Copy out the rows below verbatim, starting at the line that contains "Identify the location of woman-portrait-icon." and ending after the line that contains "The height and width of the screenshot is (565, 1200).", with both of those lines included.

The data: Begin

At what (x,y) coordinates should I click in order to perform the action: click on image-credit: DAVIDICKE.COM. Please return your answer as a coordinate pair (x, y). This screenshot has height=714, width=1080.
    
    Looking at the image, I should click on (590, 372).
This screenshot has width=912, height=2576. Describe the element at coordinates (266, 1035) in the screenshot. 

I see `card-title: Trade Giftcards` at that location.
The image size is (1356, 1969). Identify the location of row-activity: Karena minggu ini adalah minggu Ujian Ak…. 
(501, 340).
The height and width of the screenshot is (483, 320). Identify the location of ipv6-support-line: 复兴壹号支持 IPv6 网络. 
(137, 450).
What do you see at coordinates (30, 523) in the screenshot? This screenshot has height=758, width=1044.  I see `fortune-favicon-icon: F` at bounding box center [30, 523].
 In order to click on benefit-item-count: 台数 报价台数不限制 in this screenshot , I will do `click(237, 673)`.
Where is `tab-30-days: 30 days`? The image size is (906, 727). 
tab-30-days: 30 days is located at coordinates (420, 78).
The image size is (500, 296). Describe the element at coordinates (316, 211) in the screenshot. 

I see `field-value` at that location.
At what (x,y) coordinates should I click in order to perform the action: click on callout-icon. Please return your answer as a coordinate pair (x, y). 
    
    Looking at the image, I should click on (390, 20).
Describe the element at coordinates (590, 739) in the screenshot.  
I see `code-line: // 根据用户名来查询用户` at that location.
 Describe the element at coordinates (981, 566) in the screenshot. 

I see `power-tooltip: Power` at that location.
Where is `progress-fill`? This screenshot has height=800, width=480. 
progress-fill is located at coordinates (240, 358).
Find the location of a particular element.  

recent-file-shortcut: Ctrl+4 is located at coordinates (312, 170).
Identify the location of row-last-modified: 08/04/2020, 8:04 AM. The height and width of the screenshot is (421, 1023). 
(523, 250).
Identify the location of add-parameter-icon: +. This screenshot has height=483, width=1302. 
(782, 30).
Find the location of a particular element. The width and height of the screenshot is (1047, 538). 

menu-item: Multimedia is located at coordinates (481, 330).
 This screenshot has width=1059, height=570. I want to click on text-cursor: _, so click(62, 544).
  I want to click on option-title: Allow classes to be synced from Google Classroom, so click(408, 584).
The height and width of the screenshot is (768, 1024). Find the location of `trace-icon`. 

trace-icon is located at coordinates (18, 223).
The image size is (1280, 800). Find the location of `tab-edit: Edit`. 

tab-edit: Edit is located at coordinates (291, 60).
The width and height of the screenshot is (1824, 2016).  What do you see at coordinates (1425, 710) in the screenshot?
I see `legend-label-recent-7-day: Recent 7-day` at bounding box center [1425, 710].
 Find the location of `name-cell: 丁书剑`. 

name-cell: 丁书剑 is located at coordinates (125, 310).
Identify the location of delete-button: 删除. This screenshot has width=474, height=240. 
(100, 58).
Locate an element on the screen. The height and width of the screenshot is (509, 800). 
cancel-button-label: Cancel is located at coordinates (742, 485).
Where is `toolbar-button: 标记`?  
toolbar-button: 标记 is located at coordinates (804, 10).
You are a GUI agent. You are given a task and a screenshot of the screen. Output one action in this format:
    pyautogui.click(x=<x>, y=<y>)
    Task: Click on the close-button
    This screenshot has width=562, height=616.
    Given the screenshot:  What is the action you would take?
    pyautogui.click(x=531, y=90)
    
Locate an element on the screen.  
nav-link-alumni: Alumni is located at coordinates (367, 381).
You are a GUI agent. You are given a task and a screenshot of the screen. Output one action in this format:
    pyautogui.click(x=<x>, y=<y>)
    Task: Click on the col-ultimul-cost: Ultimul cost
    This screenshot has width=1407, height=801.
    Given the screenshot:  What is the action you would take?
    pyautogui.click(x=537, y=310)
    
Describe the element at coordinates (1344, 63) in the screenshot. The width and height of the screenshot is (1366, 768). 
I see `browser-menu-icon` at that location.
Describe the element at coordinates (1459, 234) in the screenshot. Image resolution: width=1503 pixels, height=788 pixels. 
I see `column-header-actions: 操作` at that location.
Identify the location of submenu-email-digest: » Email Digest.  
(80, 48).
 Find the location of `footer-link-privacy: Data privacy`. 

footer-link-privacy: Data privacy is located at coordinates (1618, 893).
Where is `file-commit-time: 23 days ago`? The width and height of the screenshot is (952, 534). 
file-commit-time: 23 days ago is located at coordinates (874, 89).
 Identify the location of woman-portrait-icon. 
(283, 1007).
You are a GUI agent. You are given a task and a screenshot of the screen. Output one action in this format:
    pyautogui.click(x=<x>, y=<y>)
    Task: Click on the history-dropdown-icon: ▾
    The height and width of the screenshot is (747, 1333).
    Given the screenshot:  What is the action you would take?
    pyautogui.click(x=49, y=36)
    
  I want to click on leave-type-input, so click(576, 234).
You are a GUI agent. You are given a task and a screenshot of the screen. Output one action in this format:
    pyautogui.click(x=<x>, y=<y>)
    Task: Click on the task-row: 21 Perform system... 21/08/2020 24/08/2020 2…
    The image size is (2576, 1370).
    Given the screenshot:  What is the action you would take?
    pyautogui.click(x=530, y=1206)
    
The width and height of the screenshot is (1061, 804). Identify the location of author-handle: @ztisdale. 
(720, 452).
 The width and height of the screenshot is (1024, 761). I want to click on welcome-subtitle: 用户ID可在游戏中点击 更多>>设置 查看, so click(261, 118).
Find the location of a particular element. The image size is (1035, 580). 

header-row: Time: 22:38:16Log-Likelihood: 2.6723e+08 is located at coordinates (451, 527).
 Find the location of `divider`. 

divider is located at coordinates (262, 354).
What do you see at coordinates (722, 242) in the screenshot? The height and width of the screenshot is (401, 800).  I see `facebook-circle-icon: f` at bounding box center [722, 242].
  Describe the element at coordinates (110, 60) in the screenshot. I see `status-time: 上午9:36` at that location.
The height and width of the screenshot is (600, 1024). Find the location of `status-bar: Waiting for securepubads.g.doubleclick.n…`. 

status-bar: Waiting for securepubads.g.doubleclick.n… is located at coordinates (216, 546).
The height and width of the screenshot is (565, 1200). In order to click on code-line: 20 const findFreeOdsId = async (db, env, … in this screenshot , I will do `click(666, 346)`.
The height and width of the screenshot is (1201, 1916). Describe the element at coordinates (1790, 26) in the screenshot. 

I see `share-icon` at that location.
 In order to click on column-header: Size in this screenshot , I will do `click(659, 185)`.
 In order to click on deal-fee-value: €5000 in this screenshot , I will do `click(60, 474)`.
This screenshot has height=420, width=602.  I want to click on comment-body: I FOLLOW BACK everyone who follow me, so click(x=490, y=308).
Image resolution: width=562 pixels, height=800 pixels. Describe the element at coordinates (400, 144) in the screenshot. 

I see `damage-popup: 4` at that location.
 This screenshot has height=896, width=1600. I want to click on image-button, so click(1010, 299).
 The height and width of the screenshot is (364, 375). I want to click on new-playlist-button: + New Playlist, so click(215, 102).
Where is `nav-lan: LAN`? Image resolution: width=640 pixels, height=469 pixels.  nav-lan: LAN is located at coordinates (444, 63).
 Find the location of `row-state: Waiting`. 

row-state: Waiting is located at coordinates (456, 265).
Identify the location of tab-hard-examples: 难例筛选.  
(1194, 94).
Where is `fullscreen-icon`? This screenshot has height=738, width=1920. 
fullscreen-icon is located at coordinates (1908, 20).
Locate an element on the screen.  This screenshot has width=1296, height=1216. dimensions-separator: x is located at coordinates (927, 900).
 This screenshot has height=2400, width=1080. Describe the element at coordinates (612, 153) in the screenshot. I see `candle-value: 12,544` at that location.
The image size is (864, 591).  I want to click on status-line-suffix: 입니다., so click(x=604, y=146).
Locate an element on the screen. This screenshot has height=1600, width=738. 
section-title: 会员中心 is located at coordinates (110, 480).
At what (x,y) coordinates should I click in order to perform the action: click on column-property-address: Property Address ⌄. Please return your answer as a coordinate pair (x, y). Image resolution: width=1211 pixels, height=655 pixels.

The data: End

## Output below:
 Identify the location of woman-portrait-icon. 
(283, 1007).
You are a GUI agent. You are given a task and a screenshot of the screen. Output one action in this format:
    pyautogui.click(x=<x>, y=<y>)
    Task: Click on the history-dropdown-icon: ▾
    The height and width of the screenshot is (747, 1333).
    Given the screenshot:  What is the action you would take?
    pyautogui.click(x=49, y=36)
    
  I want to click on leave-type-input, so click(576, 234).
You are a GUI agent. You are given a task and a screenshot of the screen. Output one action in this format:
    pyautogui.click(x=<x>, y=<y>)
    Task: Click on the task-row: 21 Perform system... 21/08/2020 24/08/2020 2…
    The image size is (2576, 1370).
    Given the screenshot:  What is the action you would take?
    pyautogui.click(x=530, y=1206)
    
The width and height of the screenshot is (1061, 804). Identify the location of author-handle: @ztisdale. 
(720, 452).
 The width and height of the screenshot is (1024, 761). I want to click on welcome-subtitle: 用户ID可在游戏中点击 更多>>设置 查看, so click(261, 118).
Find the location of a particular element. The image size is (1035, 580). 

header-row: Time: 22:38:16Log-Likelihood: 2.6723e+08 is located at coordinates (451, 527).
 Find the location of `divider`. 

divider is located at coordinates (262, 354).
What do you see at coordinates (722, 242) in the screenshot? The height and width of the screenshot is (401, 800).  I see `facebook-circle-icon: f` at bounding box center [722, 242].
  Describe the element at coordinates (110, 60) in the screenshot. I see `status-time: 上午9:36` at that location.
The height and width of the screenshot is (600, 1024). Find the location of `status-bar: Waiting for securepubads.g.doubleclick.n…`. 

status-bar: Waiting for securepubads.g.doubleclick.n… is located at coordinates (216, 546).
The height and width of the screenshot is (565, 1200). In order to click on code-line: 20 const findFreeOdsId = async (db, env, … in this screenshot , I will do `click(666, 346)`.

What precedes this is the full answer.